(Excerpt from Canadian Homes and Gardens, November 1954)
“We decided on Don Mills because we disliked the idea of living in an average development where the houses were like boxes row on row. We anted to live in a neighbourood that wasn’t monotonous, where we wouldn’t feel impelled to escape from our street at every opportunity.”
This was Peter Slaughter’s main reason for choosing Don Mills as his suburb when he was transferred by his firm from Peterborough, Ont., to Toronto. Peter, his wife Ruth and young son, Michael, became Don Mills residents last December. They were among the first families to move in.
The Slaughters, who now have another son, four-month-old David, live in a compact bungalow at 4 Norden Crescent in the first quadrant. Most striking feature of their house is how well lighted the rooms are. Both the front and back doors have unusual window panel treatments that break up the rectangular shape all allow light to flow into their living-dining room. This room also has generous windows on its third side. The doors (including a third service door for the kitchen) are blue-green; the windows have white trim and the overhang and eaves have light oak trim. The exterior walls are buff brick; the roof dark green.

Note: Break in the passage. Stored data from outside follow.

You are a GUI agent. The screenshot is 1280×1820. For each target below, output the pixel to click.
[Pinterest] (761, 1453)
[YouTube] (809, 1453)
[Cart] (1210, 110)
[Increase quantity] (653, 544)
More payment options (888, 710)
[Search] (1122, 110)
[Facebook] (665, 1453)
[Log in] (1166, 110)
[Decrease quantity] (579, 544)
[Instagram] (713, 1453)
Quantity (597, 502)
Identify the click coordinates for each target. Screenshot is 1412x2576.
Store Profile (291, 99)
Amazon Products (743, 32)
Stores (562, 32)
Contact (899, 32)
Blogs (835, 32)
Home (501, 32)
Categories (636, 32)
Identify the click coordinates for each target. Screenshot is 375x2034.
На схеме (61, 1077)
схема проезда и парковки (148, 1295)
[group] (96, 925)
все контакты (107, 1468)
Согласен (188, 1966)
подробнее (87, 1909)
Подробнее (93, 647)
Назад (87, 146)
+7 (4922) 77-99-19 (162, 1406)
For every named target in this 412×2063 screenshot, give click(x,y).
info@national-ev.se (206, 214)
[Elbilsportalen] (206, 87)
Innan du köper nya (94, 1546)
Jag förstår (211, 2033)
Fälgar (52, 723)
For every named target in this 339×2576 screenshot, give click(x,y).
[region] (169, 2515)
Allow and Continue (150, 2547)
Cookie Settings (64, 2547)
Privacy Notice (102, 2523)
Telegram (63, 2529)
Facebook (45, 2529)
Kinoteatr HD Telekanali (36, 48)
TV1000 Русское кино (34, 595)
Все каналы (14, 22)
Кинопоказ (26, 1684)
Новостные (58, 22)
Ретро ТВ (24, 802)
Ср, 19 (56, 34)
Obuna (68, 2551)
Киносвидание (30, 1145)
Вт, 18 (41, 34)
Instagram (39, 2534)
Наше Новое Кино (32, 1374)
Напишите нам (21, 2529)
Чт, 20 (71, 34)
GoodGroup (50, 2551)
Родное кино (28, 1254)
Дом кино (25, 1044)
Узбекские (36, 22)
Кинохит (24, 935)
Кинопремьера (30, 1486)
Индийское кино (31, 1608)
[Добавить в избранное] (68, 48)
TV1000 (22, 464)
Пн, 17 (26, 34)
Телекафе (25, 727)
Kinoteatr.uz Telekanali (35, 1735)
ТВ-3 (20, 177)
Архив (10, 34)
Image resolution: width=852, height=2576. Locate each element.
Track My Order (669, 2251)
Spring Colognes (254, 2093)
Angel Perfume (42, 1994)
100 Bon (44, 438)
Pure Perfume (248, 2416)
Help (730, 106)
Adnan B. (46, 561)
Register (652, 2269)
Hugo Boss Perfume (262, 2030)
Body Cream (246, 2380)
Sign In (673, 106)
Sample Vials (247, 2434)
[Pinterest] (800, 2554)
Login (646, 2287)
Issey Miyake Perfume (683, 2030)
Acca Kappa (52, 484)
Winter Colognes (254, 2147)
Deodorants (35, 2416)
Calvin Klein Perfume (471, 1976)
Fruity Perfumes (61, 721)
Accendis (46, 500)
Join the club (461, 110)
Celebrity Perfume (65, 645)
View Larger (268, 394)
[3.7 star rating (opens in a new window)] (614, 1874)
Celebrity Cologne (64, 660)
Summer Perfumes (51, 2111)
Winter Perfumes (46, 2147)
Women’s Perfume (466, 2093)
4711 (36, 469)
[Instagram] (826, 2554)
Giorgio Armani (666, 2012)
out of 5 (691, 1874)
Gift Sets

Like its neighbours, the lot slopes upward from the street. The Slaughters’ house is one of more than 500 that are grouped around Norman Ingram Memorial School. This public school, with its 13 classrooms, kitchen and auditorium, was completed in time for classes this fall. Each of the other three quadrants of the central residential area will also group around a public shcool. These schools are planned to be the neighbourhood centres of social and cultural as well as educational activities.
Norden Crescent winds through a cluster of single-family homes of at least seven different designs. From the Slaughters’ home you can see the handsome school building through the openings between the two-story semi-detached homes that front on the large schoolground and playing field. Eventually, one or two churches will be built in this open area. Seven churches in all are planned for the central community. The denominations will be decided by the religious affiliations of the people who live in Don Mills.